I think it is possible to solve the second part in
O(N)-time and space. For this, I played around on pen and paper. This idea was completely inspired by two suggestions from Corentin on Twitter. The first was about how I could make my brute-force solution slightly more intelligent, and the second was the implementation of a DFS algorithm. I was then able to combine these to produce a forward DFS, without revisiting, which scales better than either of the previous two alone.

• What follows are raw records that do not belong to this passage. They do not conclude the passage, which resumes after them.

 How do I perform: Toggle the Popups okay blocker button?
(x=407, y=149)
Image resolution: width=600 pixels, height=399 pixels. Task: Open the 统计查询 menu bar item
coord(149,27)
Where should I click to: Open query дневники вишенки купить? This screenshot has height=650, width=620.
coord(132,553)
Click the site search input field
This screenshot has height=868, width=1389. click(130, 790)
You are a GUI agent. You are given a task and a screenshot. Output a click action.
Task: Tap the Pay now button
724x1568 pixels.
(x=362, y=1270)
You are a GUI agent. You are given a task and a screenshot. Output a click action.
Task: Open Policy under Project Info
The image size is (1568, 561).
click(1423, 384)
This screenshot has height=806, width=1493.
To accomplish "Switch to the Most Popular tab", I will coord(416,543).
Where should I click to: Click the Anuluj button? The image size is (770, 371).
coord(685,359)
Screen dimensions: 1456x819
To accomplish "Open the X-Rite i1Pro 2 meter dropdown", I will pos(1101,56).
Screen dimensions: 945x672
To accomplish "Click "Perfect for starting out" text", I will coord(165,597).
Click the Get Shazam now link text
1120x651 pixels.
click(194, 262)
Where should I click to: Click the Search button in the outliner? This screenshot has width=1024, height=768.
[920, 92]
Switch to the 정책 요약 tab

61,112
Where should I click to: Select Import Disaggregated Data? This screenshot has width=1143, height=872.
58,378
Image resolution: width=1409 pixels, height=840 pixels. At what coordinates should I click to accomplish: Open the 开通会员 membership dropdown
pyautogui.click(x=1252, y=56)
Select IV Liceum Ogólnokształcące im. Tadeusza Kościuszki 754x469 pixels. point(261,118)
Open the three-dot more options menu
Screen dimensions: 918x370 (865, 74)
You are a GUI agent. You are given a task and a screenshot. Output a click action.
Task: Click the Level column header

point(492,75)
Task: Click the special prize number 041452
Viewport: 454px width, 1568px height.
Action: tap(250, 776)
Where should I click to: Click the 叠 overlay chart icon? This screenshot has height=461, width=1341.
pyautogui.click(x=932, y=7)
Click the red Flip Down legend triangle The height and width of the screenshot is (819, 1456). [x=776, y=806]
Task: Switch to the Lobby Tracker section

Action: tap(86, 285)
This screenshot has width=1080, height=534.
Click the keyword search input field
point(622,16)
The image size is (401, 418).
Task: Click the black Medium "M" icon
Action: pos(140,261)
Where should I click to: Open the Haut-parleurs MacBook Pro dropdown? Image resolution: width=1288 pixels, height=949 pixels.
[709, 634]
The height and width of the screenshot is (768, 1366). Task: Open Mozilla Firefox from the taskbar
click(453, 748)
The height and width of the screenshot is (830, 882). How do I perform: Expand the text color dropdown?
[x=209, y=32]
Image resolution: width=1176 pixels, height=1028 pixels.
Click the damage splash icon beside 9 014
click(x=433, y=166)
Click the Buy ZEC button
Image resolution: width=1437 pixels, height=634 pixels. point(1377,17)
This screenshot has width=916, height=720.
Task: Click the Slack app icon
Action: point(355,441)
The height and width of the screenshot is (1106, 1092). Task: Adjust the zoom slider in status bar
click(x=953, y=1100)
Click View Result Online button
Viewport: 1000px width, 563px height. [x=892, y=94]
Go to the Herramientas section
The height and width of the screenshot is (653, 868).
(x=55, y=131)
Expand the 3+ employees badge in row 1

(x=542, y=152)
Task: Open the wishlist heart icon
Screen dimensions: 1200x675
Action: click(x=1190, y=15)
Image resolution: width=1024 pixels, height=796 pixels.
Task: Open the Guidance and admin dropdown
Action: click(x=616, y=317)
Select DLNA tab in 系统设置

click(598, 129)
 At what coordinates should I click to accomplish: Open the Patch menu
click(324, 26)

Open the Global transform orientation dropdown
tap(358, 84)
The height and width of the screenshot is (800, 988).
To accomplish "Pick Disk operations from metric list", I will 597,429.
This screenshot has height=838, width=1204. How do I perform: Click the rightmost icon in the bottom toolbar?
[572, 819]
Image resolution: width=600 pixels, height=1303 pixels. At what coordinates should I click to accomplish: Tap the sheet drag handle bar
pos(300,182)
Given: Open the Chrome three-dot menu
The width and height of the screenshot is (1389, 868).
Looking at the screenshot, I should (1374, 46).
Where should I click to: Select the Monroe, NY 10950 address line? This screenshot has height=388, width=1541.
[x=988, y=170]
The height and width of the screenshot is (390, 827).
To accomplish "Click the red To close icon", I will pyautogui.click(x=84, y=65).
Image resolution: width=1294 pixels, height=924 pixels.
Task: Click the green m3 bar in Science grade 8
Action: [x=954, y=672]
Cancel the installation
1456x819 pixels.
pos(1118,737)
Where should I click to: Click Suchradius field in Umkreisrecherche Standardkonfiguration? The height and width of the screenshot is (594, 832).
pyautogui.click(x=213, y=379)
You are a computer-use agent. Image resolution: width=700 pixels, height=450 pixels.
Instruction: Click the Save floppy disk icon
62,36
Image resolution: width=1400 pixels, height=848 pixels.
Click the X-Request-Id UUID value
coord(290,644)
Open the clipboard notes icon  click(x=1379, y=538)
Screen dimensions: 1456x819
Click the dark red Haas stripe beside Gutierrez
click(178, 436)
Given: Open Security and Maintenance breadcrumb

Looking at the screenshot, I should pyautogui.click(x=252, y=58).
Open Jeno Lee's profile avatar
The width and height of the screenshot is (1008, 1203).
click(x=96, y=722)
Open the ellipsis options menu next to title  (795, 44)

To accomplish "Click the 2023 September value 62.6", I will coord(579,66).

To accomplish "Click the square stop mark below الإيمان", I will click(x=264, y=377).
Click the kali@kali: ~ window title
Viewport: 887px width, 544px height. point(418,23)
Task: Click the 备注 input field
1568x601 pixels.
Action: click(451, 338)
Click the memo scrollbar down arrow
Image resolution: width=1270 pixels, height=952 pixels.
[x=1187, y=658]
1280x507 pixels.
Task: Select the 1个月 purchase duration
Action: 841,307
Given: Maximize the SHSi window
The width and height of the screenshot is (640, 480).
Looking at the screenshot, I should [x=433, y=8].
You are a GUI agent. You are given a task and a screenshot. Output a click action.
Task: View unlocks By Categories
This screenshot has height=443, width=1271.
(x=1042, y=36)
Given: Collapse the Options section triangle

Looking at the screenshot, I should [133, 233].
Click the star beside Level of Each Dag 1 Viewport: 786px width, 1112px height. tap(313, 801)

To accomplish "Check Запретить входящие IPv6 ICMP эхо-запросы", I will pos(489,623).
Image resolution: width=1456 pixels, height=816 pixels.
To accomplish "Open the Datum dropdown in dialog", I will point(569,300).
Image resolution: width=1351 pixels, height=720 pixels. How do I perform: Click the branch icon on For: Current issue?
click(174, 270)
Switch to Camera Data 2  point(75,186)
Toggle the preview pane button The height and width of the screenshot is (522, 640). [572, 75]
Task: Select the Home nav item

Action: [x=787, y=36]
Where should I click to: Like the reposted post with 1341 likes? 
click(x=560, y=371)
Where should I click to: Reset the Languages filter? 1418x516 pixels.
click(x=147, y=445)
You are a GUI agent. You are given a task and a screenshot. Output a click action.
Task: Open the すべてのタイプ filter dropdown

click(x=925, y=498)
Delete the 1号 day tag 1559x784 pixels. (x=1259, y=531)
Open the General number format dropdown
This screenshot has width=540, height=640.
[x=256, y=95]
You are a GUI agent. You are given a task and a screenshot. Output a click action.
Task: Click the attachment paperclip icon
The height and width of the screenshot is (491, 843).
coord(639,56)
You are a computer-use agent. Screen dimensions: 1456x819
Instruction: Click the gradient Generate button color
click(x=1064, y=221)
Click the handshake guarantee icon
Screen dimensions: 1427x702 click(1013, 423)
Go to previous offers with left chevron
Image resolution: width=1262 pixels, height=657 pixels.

Consider starting at instruction 1 and traverse every instruction you can reach, keeping track of everywhere you go, until you reach the first “jmp”/“nop”. At this point, we know the solution requires at least one change, so we swap the “jmp”/“nop” command, and continue. We go as far as we can, again keeping track of every instruction we visit in the same global
vector. We abandon the route as soon as we reach an instruction we have already visited.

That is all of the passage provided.